PRINCIPAIS CONCLUSÕES DOS PAINÉIS DE DISCUSSÃO:
- O Poder dos incentivos: O sucesso da escala de VPP depende de uma compensação financeira adequada. Os participantes devem ser recompensados financeiramente pelo valor sistêmico que fornecem. Pagar às pessoas por sua flexibilidade gera profundos benefícios em todo o sistema.
- Solucionando o curtailment brasileiro: Lidar com a perda de 20% de energia renovável no Brasil é fundamental, e qualquer mecanismo que mitigue isso deve ser explorado. A chegada iminente de Operadores de Sistemas de Distribuição (DSOs) e a expansão das opções de bateria acelerarão dramaticamente a participação no mercado este ano.
- Mudanças regulatórias essenciais para a Colômbia: Para desbloquear a flexibilidade total, a Colômbia deve evoluir além do preço ditado pela demanda, estabelecer diretrizes operacionais claras para a integração de DERs e construir capacidade de mercado suficiente para utilizar os deslocamentos de demanda de forma eficaz.

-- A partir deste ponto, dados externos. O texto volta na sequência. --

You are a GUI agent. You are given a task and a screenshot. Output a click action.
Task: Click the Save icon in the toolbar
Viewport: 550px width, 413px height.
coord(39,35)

- A necessidade de padrões de flexibilidade: Integrações tecnológicas personalizadas (custom-fit) arriscam o aprisionamento de fornecedor (vendor lock-in). Os reguladores devem definir urgentemente padrões universais de flexibilidade para garantir a interoperabilidade dos dispositivos e um mercado equitativo.
- Capacitando reguladores: Os governos devem conceder aos órgãos reguladores o mandato explícito para reformular as operações tradicionais do sistema de eletricidade, garantindo que os ativos distribuídos possam competir de forma justa ao lado das usinas de energia convencionais.